- **Try it**: Show, in full, each line of the data that contains "profile".

- **Data excerpts**:
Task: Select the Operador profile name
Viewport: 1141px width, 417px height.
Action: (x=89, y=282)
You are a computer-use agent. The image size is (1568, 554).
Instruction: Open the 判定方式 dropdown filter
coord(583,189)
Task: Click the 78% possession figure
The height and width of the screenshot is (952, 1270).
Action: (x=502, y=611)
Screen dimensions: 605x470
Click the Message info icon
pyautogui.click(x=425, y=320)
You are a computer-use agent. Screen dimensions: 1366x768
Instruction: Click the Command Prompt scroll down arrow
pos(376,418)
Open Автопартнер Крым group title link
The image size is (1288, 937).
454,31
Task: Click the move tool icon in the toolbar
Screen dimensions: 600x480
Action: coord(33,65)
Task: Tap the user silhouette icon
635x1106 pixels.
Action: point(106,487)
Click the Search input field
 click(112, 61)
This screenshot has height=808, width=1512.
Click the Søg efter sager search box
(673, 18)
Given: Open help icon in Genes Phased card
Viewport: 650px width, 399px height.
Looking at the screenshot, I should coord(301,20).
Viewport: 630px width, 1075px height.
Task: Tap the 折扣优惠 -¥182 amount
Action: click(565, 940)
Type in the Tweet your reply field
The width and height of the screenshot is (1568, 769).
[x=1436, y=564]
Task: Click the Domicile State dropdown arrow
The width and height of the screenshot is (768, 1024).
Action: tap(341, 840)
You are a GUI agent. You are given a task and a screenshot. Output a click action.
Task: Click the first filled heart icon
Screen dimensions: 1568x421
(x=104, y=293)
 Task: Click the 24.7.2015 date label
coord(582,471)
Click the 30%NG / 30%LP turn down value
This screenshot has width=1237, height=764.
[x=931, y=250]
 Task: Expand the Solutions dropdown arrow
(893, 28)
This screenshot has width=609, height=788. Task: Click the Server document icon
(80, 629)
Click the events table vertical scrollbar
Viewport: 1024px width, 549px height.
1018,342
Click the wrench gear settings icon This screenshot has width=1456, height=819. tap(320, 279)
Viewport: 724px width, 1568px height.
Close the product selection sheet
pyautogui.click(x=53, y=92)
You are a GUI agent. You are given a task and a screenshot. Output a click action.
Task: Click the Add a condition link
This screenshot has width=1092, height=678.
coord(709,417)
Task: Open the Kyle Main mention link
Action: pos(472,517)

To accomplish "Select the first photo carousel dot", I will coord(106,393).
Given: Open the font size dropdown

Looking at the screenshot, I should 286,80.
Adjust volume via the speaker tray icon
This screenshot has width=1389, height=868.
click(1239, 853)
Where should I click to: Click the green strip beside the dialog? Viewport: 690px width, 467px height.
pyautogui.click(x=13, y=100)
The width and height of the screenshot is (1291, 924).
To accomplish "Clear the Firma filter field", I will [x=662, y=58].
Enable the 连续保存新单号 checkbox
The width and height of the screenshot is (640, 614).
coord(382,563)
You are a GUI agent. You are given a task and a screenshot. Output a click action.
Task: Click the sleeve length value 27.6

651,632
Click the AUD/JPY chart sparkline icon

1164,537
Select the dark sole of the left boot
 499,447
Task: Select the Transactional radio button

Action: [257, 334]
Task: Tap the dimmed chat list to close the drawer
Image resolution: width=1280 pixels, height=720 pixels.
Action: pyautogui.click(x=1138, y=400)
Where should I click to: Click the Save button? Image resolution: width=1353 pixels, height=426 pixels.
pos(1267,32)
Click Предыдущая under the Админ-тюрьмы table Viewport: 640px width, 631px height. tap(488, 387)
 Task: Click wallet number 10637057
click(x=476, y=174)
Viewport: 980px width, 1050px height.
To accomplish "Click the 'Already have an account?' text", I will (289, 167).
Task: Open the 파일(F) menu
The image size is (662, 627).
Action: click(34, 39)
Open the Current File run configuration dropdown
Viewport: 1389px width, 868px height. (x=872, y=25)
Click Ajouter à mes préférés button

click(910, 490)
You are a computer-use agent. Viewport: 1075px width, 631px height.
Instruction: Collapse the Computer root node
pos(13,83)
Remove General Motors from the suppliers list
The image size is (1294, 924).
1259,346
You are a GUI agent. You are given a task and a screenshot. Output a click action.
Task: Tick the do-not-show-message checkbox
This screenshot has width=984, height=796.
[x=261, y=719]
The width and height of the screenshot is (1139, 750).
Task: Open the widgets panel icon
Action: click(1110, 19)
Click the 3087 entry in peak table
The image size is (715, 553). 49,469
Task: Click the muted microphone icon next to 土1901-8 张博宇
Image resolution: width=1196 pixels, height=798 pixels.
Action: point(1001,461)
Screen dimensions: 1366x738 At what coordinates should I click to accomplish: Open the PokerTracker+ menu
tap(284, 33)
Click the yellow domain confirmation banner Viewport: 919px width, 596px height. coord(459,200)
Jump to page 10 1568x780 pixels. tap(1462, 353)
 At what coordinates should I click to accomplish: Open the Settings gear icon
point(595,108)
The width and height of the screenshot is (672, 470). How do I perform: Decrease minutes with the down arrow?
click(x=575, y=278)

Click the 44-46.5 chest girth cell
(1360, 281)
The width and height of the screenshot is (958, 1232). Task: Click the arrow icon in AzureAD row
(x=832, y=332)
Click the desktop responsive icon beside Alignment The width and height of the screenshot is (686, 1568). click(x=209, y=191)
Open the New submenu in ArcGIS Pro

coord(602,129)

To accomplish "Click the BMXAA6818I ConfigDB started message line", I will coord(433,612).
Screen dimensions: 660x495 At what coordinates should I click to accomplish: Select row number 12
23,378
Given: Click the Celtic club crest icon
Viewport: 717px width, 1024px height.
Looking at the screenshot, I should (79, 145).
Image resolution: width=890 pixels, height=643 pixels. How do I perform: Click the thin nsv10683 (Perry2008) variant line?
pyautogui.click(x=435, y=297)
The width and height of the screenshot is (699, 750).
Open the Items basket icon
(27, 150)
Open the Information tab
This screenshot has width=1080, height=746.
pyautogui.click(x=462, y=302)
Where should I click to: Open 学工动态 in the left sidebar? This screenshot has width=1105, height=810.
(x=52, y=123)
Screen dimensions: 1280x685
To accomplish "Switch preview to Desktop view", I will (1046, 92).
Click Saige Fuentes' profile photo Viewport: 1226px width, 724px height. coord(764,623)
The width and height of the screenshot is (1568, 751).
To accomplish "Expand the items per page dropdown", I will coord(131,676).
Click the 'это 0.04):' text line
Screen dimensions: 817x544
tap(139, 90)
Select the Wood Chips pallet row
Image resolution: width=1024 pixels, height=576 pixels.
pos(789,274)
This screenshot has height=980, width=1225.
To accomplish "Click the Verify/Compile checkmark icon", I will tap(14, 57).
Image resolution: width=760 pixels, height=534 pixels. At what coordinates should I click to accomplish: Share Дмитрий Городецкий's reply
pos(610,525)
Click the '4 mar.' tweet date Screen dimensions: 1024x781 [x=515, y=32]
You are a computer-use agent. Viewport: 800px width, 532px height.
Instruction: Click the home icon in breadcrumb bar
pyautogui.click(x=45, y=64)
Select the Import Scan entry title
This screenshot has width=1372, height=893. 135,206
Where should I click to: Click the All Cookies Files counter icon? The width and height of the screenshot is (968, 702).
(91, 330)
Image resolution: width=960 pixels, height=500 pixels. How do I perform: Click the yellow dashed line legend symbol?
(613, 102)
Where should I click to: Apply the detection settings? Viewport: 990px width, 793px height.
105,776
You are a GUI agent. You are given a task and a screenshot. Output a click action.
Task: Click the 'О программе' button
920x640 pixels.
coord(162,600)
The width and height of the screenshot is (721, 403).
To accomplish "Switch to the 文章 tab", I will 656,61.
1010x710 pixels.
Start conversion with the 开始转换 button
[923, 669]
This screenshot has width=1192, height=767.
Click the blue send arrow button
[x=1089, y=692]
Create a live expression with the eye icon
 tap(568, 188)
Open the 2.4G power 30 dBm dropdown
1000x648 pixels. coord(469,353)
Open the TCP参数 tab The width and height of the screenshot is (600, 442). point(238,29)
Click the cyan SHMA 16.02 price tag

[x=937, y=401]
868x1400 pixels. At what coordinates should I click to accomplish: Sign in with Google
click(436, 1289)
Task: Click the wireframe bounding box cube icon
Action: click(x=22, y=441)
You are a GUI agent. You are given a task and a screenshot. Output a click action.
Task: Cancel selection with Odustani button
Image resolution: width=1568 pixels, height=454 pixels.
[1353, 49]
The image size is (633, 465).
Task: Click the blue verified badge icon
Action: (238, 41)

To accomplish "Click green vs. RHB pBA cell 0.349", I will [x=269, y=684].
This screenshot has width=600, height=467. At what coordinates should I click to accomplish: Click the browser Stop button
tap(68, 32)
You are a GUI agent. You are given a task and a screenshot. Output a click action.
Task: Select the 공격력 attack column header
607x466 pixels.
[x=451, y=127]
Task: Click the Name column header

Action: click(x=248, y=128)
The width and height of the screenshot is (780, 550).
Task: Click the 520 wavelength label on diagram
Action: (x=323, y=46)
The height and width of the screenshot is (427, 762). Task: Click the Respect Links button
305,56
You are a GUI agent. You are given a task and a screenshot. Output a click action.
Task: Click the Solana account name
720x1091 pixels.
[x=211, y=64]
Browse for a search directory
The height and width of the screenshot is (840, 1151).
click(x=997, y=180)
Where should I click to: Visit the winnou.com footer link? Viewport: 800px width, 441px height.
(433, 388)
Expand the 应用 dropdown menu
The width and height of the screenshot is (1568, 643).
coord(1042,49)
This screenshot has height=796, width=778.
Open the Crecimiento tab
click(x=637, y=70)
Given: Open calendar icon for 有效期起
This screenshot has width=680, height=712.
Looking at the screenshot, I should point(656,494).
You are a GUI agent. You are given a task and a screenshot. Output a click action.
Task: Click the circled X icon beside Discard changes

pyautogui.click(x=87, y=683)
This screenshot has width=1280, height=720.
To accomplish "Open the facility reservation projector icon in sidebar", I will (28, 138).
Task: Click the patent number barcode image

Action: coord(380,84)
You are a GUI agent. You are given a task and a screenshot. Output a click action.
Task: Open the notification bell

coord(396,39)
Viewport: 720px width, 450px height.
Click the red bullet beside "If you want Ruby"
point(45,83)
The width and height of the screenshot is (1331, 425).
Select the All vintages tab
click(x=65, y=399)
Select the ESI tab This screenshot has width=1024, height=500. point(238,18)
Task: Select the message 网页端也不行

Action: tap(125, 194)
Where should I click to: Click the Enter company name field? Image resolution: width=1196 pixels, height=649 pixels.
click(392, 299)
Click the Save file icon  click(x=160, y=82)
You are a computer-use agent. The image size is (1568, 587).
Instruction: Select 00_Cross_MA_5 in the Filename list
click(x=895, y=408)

- **Output for this exercise**:
Task: Select the Operador profile name
Click Saige Fuentes' profile photo Viewport: 1226px width, 724px height. coord(764,623)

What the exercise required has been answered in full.